Dobson DaVanzo & Associates was commissioned by 340B Health to determine the extent to which disproportionate share (DSH) hospitals enrolled in the 340B drug pricing program focus their services on vulnerable patient populations. Under the 340B program, safety-net hospitals and other health care providers that serve the poor in large numbers can buy prescription drugs for less. Congress intended for them to use the savings to stretch scarce resources and provide more services to more patients. We found that:
• As a percentage of total patient care costs, 340B DSH hospitals provide nearly twice as much care as non-340B hospitals – 41.9 percent versus 22.8 percent – to Medicaid beneficiaries and low-income Medicare patients.
• 340B hospitals provide nearly 30 percent more uncompensated care than non-340B hospitals – $24.6 billion to $17.5 billion. Although 340B hospitals accounted for only 35 percent of all hospitals included in the analysis, 340B hospitals provided 58 percent of all uncompensated care. In addition, when taking hospital size into account and looking at uncompensated care as a percent of total patient care costs, 340B hospitals across all hospital sizes provided consistently high levels of uncompensated care.

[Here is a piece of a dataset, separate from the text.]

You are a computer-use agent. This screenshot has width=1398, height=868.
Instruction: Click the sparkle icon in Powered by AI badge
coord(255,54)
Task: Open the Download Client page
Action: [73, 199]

• A higher percentage of 340B DSH hospitals provide public health and specialized services – many of which are unprofitable but essential to their communities – than non-340B hospitals.
“Three metrics have been used in the literature to describe safety-net hospitals: 1) provision of services to vulnerable populations, 2) a disproportionate amount of uncompensated care, and 3) type of care provided,” said author Joan DaVanzo. “Our analyses found that DSH hospitals participating in the 340B program surpass non-340B hospitals on all three criteria, regardless of size.”